## Material supplied
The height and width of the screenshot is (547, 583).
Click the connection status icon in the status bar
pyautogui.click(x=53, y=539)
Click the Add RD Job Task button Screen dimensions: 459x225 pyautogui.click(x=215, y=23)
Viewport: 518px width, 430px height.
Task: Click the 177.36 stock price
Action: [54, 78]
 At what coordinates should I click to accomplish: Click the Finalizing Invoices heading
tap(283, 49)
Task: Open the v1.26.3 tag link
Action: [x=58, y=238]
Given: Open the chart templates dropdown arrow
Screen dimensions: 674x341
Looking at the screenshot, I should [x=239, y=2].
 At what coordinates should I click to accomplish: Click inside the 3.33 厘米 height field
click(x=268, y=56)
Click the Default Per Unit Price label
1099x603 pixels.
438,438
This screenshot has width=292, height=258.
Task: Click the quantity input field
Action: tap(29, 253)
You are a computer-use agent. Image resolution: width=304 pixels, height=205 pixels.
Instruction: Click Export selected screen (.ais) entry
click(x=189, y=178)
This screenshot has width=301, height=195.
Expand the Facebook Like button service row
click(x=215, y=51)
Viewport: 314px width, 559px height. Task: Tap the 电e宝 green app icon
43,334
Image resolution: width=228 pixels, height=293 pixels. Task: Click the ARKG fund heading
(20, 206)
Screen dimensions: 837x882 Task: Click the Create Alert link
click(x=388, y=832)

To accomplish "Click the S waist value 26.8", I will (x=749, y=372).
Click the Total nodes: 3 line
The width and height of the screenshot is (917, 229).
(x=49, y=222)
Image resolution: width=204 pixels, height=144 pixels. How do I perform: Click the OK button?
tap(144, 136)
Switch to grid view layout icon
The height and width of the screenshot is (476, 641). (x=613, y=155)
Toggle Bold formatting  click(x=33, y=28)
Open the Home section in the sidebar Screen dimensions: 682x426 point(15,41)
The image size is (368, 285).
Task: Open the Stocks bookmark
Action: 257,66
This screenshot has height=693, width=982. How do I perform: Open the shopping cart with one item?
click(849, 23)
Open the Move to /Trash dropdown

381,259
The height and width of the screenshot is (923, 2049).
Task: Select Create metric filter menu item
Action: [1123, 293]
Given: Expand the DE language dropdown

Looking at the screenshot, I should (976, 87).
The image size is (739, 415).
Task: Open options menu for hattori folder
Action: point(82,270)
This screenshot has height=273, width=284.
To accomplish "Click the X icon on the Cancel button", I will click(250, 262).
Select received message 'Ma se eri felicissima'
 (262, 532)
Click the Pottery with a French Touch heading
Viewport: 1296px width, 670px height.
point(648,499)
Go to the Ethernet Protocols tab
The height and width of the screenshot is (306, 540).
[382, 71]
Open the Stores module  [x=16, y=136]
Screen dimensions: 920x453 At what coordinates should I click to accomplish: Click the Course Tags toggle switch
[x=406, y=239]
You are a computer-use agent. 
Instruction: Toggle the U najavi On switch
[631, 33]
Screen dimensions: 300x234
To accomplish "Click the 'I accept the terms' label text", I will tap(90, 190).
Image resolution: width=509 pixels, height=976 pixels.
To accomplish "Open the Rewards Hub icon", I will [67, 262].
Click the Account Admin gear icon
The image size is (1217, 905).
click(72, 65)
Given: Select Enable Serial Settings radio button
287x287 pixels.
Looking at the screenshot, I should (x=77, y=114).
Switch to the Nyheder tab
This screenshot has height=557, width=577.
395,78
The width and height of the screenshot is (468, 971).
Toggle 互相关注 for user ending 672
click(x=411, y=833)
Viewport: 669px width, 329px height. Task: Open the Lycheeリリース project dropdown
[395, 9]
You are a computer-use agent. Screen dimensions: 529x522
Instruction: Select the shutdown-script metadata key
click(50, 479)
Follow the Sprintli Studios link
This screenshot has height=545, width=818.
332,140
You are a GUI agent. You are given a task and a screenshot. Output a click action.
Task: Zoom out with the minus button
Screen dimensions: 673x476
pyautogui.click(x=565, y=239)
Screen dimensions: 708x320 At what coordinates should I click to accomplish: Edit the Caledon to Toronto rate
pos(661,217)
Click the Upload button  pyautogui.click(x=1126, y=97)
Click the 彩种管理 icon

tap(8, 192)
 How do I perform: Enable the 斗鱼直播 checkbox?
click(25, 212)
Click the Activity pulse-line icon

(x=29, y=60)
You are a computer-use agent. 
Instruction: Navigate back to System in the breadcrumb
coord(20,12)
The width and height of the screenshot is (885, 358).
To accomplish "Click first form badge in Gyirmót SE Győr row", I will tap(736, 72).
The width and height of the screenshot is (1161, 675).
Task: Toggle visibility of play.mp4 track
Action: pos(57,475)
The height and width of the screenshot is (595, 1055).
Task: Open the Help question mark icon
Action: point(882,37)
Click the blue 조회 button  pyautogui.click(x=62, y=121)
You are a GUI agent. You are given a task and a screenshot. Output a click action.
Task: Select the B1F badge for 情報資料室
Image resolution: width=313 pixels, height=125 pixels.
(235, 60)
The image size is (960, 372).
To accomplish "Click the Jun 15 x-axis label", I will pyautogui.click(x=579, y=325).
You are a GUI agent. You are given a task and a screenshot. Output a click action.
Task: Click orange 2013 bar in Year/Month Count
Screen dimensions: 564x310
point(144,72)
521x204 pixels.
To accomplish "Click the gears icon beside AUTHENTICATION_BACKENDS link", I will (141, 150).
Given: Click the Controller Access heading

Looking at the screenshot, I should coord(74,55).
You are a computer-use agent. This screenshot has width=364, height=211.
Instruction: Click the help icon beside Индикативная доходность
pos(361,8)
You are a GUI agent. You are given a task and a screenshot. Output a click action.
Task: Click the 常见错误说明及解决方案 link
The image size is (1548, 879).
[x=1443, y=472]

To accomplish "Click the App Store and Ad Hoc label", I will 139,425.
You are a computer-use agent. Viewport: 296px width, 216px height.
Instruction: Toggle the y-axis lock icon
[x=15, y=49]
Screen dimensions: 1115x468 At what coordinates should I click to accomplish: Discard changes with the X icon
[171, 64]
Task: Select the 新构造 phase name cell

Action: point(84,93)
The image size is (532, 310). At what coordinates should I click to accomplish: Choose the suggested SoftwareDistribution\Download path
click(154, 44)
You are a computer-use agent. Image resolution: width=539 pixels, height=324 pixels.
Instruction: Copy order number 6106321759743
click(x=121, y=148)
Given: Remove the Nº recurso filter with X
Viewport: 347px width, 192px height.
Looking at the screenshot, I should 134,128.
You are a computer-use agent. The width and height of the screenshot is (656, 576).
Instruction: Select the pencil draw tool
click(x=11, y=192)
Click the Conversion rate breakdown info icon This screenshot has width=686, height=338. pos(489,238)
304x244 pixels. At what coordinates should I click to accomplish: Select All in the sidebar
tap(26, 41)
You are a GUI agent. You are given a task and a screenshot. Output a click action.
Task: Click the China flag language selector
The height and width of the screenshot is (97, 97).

## Exercise
An exact, complete copy of the data is the only acceptable answer.

## Written answer
The height and width of the screenshot is (547, 583).
Click the connection status icon in the status bar
pyautogui.click(x=53, y=539)
Click the Add RD Job Task button Screen dimensions: 459x225 pyautogui.click(x=215, y=23)
Viewport: 518px width, 430px height.
Task: Click the 177.36 stock price
Action: [54, 78]
 At what coordinates should I click to accomplish: Click the Finalizing Invoices heading
tap(283, 49)
Task: Open the v1.26.3 tag link
Action: [x=58, y=238]
Given: Open the chart templates dropdown arrow
Screen dimensions: 674x341
Looking at the screenshot, I should [x=239, y=2].
 At what coordinates should I click to accomplish: Click inside the 3.33 厘米 height field
click(x=268, y=56)
Click the Default Per Unit Price label
1099x603 pixels.
438,438
This screenshot has width=292, height=258.
Task: Click the quantity input field
Action: tap(29, 253)
You are a computer-use agent. Image resolution: width=304 pixels, height=205 pixels.
Instruction: Click Export selected screen (.ais) entry
click(x=189, y=178)
This screenshot has width=301, height=195.
Expand the Facebook Like button service row
click(x=215, y=51)
Viewport: 314px width, 559px height. Task: Tap the 电e宝 green app icon
43,334
Image resolution: width=228 pixels, height=293 pixels. Task: Click the ARKG fund heading
(20, 206)
Screen dimensions: 837x882 Task: Click the Create Alert link
click(x=388, y=832)

To accomplish "Click the S waist value 26.8", I will (x=749, y=372).
Click the Total nodes: 3 line
The width and height of the screenshot is (917, 229).
(x=49, y=222)
Image resolution: width=204 pixels, height=144 pixels. How do I perform: Click the OK button?
tap(144, 136)
Switch to grid view layout icon
The height and width of the screenshot is (476, 641). (x=613, y=155)
Toggle Bold formatting  click(x=33, y=28)
Open the Home section in the sidebar Screen dimensions: 682x426 point(15,41)
The image size is (368, 285).
Task: Open the Stocks bookmark
Action: 257,66
This screenshot has height=693, width=982. How do I perform: Open the shopping cart with one item?
click(849, 23)
Open the Move to /Trash dropdown

381,259
The height and width of the screenshot is (923, 2049).
Task: Select Create metric filter menu item
Action: [1123, 293]
Given: Expand the DE language dropdown

Looking at the screenshot, I should (976, 87).
The image size is (739, 415).
Task: Open options menu for hattori folder
Action: point(82,270)
This screenshot has height=273, width=284.
To accomplish "Click the X icon on the Cancel button", I will click(250, 262).
Select received message 'Ma se eri felicissima'
 (262, 532)
Click the Pottery with a French Touch heading
Viewport: 1296px width, 670px height.
point(648,499)
Go to the Ethernet Protocols tab
The height and width of the screenshot is (306, 540).
[382, 71]
Open the Stores module  [x=16, y=136]
Screen dimensions: 920x453 At what coordinates should I click to accomplish: Click the Course Tags toggle switch
[x=406, y=239]
You are a computer-use agent. 
Instruction: Toggle the U najavi On switch
[631, 33]
Screen dimensions: 300x234
To accomplish "Click the 'I accept the terms' label text", I will tap(90, 190).
Image resolution: width=509 pixels, height=976 pixels.
To accomplish "Open the Rewards Hub icon", I will [67, 262].
Click the Account Admin gear icon
The image size is (1217, 905).
click(72, 65)
Given: Select Enable Serial Settings radio button
287x287 pixels.
Looking at the screenshot, I should (x=77, y=114).
Switch to the Nyheder tab
This screenshot has height=557, width=577.
395,78
The width and height of the screenshot is (468, 971).
Toggle 互相关注 for user ending 672
click(x=411, y=833)
Viewport: 669px width, 329px height. Task: Open the Lycheeリリース project dropdown
[395, 9]
You are a computer-use agent. Screen dimensions: 529x522
Instruction: Select the shutdown-script metadata key
click(50, 479)
Follow the Sprintli Studios link
This screenshot has height=545, width=818.
332,140
You are a GUI agent. You are given a task and a screenshot. Output a click action.
Task: Zoom out with the minus button
Screen dimensions: 673x476
pyautogui.click(x=565, y=239)
Screen dimensions: 708x320 At what coordinates should I click to accomplish: Edit the Caledon to Toronto rate
pos(661,217)
Click the Upload button  pyautogui.click(x=1126, y=97)
Click the 彩种管理 icon

tap(8, 192)
 How do I perform: Enable the 斗鱼直播 checkbox?
click(25, 212)
Click the Activity pulse-line icon

(x=29, y=60)
You are a computer-use agent. 
Instruction: Navigate back to System in the breadcrumb
coord(20,12)
The width and height of the screenshot is (885, 358).
To accomplish "Click first form badge in Gyirmót SE Győr row", I will tap(736, 72).
The width and height of the screenshot is (1161, 675).
Task: Toggle visibility of play.mp4 track
Action: pos(57,475)
The height and width of the screenshot is (595, 1055).
Task: Open the Help question mark icon
Action: point(882,37)
Click the blue 조회 button  pyautogui.click(x=62, y=121)
You are a GUI agent. You are given a task and a screenshot. Output a click action.
Task: Select the B1F badge for 情報資料室
Image resolution: width=313 pixels, height=125 pixels.
(235, 60)
The image size is (960, 372).
To accomplish "Click the Jun 15 x-axis label", I will pyautogui.click(x=579, y=325).
You are a GUI agent. You are given a task and a screenshot. Output a click action.
Task: Click orange 2013 bar in Year/Month Count
Screen dimensions: 564x310
point(144,72)
521x204 pixels.
To accomplish "Click the gears icon beside AUTHENTICATION_BACKENDS link", I will (141, 150).
Given: Click the Controller Access heading

Looking at the screenshot, I should coord(74,55).
You are a computer-use agent. This screenshot has width=364, height=211.
Instruction: Click the help icon beside Индикативная доходность
pos(361,8)
You are a GUI agent. You are given a task and a screenshot. Output a click action.
Task: Click the 常见错误说明及解决方案 link
The image size is (1548, 879).
[x=1443, y=472]

To accomplish "Click the App Store and Ad Hoc label", I will 139,425.
You are a computer-use agent. Viewport: 296px width, 216px height.
Instruction: Toggle the y-axis lock icon
[x=15, y=49]
Screen dimensions: 1115x468 At what coordinates should I click to accomplish: Discard changes with the X icon
[171, 64]
Task: Select the 新构造 phase name cell

Action: point(84,93)
The image size is (532, 310). At what coordinates should I click to accomplish: Choose the suggested SoftwareDistribution\Download path
click(154, 44)
You are a computer-use agent. Image resolution: width=539 pixels, height=324 pixels.
Instruction: Copy order number 6106321759743
click(x=121, y=148)
Given: Remove the Nº recurso filter with X
Viewport: 347px width, 192px height.
Looking at the screenshot, I should 134,128.
You are a computer-use agent. The width and height of the screenshot is (656, 576).
Instruction: Select the pencil draw tool
click(x=11, y=192)
Click the Conversion rate breakdown info icon This screenshot has width=686, height=338. pos(489,238)
304x244 pixels. At what coordinates should I click to accomplish: Select All in the sidebar
tap(26, 41)
You are a GUI agent. You are given a task and a screenshot. Output a click action.
Task: Click the China flag language selector
The height and width of the screenshot is (97, 97).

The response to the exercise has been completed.